CARD9 [12]. The Syk/CARD9 pathway is also targeted by other lectin-type PRRs, such as dectin-2, which recognizes cell-wall mannans [13]. Much attention has been devoted to the ability of fungi to activate Toll-like receptors (TLRs) and to the ability of the latter to cooperate with lectin-type receptors in immune responses [14-16]. TLR engagement triggers signaling cascades involving intracellular GSK1120212 adaptors, such as MyD88 and TRIF, which result in the activation of several transcription factors, including NF-κB and interferon regulatory factors (IRFs). An important role of TLR-mediated recognition in anti-fungal host defenses is suggested by the extreme susceptibility to infection of MyD88-deficient

mice [14, 17-19]. However, the in vivo role of single TLRs is uncertain [4, 5]. Moreover, the fungal PAMPs responsible for TLR stimulation remain largely undefined, although O-linked mannans and phospholipomannan from C. albicans have been proposed as TLR4 [20] and TLR2 [21] ligands, respectively. Anti-fungal defenses crucially rely on the balanced production of two key cytokines, IL-12p70 and IL-23, which display profound differences in the type of responses that they can elicit in cells of the innate and adaptive immune system.

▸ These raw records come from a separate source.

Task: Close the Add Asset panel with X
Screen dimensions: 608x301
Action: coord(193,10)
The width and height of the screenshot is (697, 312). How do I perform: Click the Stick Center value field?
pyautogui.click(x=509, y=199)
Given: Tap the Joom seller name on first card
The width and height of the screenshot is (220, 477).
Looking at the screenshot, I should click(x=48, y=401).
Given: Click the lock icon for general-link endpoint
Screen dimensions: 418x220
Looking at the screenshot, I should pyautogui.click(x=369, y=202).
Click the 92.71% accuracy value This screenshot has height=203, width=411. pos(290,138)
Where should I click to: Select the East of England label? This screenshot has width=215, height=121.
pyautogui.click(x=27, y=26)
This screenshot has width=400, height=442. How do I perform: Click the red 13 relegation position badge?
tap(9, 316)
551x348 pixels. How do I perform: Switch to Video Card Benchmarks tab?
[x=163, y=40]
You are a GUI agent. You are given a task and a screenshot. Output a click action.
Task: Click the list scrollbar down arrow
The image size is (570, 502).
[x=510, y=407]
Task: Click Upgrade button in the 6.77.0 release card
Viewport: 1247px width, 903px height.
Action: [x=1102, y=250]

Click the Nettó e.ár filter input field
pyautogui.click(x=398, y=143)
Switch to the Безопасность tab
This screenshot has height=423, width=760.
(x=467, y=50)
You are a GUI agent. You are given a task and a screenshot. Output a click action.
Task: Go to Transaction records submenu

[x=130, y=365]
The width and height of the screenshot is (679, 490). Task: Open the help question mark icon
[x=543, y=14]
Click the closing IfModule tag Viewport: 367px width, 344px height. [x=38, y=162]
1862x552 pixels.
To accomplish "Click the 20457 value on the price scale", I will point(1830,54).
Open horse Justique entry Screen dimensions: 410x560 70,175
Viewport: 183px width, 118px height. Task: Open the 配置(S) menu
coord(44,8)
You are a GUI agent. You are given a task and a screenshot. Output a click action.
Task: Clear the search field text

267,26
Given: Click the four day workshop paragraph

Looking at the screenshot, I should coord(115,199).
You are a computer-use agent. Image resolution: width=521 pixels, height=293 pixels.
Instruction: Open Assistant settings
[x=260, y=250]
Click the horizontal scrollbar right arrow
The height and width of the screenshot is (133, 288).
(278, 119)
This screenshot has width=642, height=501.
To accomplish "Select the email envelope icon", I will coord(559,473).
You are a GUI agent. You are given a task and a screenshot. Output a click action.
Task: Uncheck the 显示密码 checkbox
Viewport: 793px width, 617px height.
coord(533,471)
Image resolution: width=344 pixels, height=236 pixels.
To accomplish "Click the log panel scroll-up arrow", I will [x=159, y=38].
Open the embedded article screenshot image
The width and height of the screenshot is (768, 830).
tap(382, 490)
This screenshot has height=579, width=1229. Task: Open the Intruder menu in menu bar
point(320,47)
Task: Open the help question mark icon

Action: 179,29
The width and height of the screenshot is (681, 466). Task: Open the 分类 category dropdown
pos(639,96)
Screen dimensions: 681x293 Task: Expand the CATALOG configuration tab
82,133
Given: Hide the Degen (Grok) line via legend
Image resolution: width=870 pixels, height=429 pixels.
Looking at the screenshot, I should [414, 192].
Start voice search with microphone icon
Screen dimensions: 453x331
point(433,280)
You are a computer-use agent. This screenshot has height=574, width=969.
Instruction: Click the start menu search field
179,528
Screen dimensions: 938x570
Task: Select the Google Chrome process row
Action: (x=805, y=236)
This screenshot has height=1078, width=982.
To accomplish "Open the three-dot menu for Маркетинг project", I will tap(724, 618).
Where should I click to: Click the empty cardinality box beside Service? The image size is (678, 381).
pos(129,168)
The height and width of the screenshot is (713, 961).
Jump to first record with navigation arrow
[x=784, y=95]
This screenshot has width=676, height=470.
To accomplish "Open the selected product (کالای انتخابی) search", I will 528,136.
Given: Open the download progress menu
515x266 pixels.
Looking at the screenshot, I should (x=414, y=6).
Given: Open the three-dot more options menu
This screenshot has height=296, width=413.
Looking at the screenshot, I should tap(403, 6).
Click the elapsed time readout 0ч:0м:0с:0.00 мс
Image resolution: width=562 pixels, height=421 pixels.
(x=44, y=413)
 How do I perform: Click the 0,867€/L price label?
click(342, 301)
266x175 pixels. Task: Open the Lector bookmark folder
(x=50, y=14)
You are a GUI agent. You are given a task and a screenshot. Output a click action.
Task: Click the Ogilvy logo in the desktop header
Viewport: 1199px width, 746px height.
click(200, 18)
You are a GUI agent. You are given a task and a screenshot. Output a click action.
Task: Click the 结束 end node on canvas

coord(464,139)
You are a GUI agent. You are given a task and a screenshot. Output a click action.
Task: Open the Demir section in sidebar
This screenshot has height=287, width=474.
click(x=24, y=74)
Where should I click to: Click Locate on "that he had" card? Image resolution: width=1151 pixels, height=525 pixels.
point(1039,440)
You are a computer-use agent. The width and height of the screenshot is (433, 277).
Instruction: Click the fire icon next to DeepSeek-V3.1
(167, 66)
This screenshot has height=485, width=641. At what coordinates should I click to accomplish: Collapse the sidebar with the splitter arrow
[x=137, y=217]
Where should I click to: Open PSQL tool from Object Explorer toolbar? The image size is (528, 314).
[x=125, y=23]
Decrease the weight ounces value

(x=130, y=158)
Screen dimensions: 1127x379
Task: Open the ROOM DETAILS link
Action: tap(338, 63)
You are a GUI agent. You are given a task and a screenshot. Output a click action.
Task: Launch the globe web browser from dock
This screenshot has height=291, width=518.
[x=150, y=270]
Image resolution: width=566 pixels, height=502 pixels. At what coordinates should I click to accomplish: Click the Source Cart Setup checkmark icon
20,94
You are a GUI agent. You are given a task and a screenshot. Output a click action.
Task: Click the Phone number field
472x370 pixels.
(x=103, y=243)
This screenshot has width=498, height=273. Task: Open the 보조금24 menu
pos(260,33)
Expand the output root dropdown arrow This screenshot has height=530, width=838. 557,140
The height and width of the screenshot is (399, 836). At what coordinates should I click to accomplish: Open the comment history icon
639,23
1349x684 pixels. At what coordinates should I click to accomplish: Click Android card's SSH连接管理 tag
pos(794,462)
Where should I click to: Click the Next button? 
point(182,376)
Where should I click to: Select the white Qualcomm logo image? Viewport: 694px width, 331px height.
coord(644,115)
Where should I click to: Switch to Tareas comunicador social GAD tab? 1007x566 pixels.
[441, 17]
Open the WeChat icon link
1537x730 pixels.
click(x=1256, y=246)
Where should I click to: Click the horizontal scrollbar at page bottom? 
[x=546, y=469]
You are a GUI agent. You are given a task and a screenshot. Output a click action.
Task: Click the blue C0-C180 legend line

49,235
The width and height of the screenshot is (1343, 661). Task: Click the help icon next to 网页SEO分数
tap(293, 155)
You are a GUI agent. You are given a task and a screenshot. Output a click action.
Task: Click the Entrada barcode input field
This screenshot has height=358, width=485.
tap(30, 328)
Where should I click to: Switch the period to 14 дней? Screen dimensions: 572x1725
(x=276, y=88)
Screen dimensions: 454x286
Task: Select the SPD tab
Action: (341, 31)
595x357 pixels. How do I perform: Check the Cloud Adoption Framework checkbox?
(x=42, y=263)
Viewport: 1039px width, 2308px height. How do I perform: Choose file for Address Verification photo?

For example, IL-12p70 and IL-23 induce the production of IFN-γ and IL-17, respectively, in T cells. It has been suggested that the production of IL-12p70 and IL-23 are reciprocally regulated through the activation Sitaxentan or co-activation of various TLRs and lectin-type receptors [4, 5]. However, little is known of the role of individual TLRs in such activities, especially in the context of infection with whole fungi, as opposed to stimulation with purified, nonfungal PRR agonists. We show here that TLR7-mediated sensing of fungal RNA leads to the production of a number of important cytokines, such as IL-12p70, IL-23, and tumor necrosis factor-alpha (TNF-α). Moreover, TLR7 was required for the induction of IL-12p70, but not IL-23 or TNF-α, in the context of whole yeast stimulation.